I also voted to move forward on a tolling study but it didn't pass the council. Hopefully we can reconsider soon.
Recently we've seen new leadership in Snohomish County that appears more willing to acknowledge they granted the permit against their own rules. A large development has to be served by mass transit, which it is obviously not.
Because of this Save Richmond Beach and the City are challenging them to limit any development to 90 feet and build a second access road into Woodway.
Simultaneously the City is negotiating for funds to address road impacts and may seek to annex Point Wells to give us more control.
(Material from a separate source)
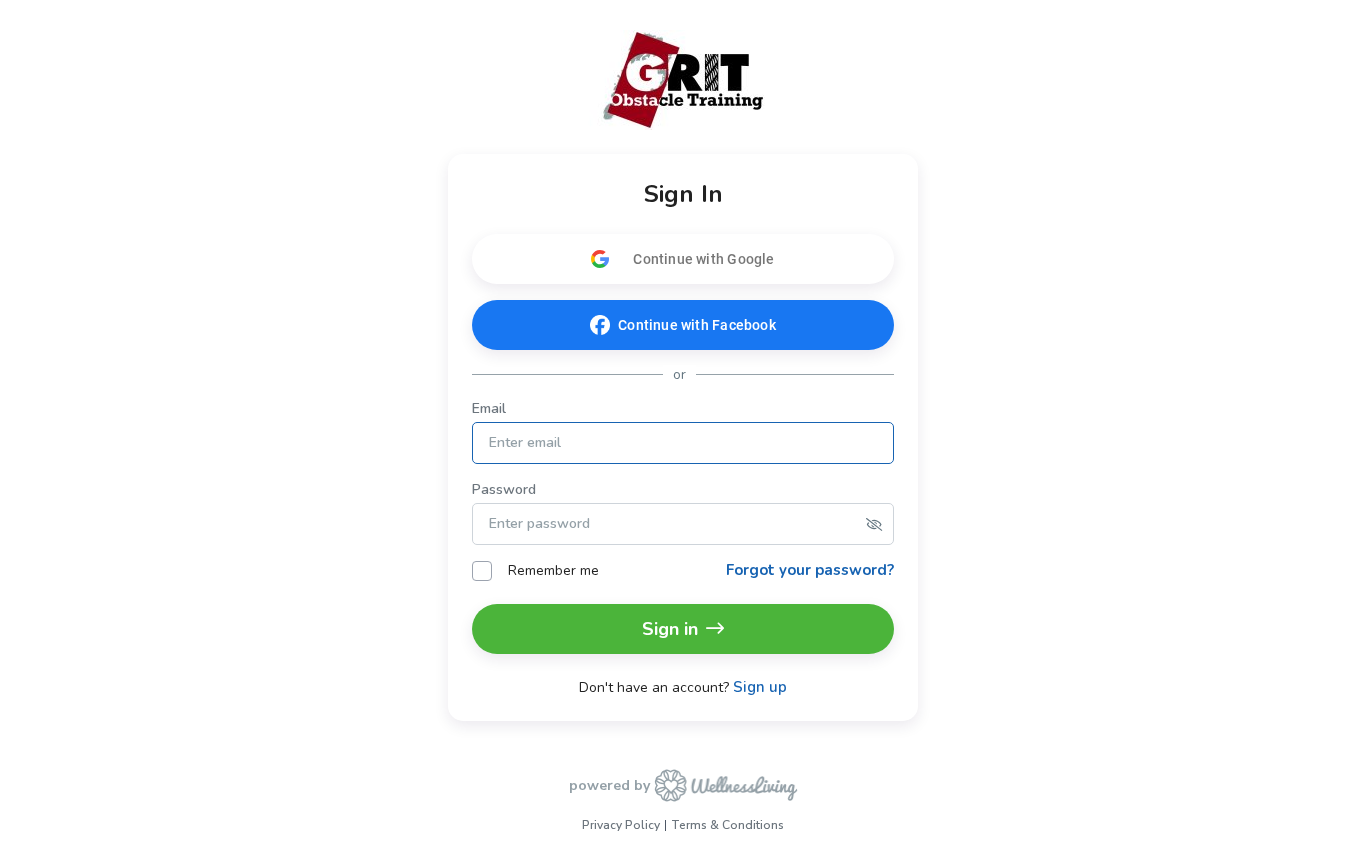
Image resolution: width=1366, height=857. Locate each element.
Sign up (760, 687)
Together we are making progress to reclaim Richmond Beach's future.
Michael Bachety
Turning an aging industrial blight, on the water, into a revitalized living space with bike lanes, beaches and homes for 2600-3000 families sounds like a step forward. Unfortunately, this is not the full picture and this project should not move forward.
There are many concerns: impact on utilities, sewers, water, traffic and the volume capacity of Richmond Beach road. There is also another great concern.
I have worked 20 years as a union photojournalist and covered too many preventable tragedies. I also volunteer with the city of Shoreline in emergency management. A major issue that is not discussed is an evacuation plan. Point Wells is a peninsula. This means there is only one direction to run. We cannot in good conscience plant thousands of additional families at sea level with only one road out. This plan needs to be minimized, in addition to another road access, and it is the duty of our council-members to be defenders of their city and to work towards a safe community that fits within the capacity of our infrastructure.
9 comments:
Thank you candidates! Finally, it looks like our voices are being heard. Research Alon Blue Square in Israeli media and you'll find that they are a shady company. Keep them out of our community.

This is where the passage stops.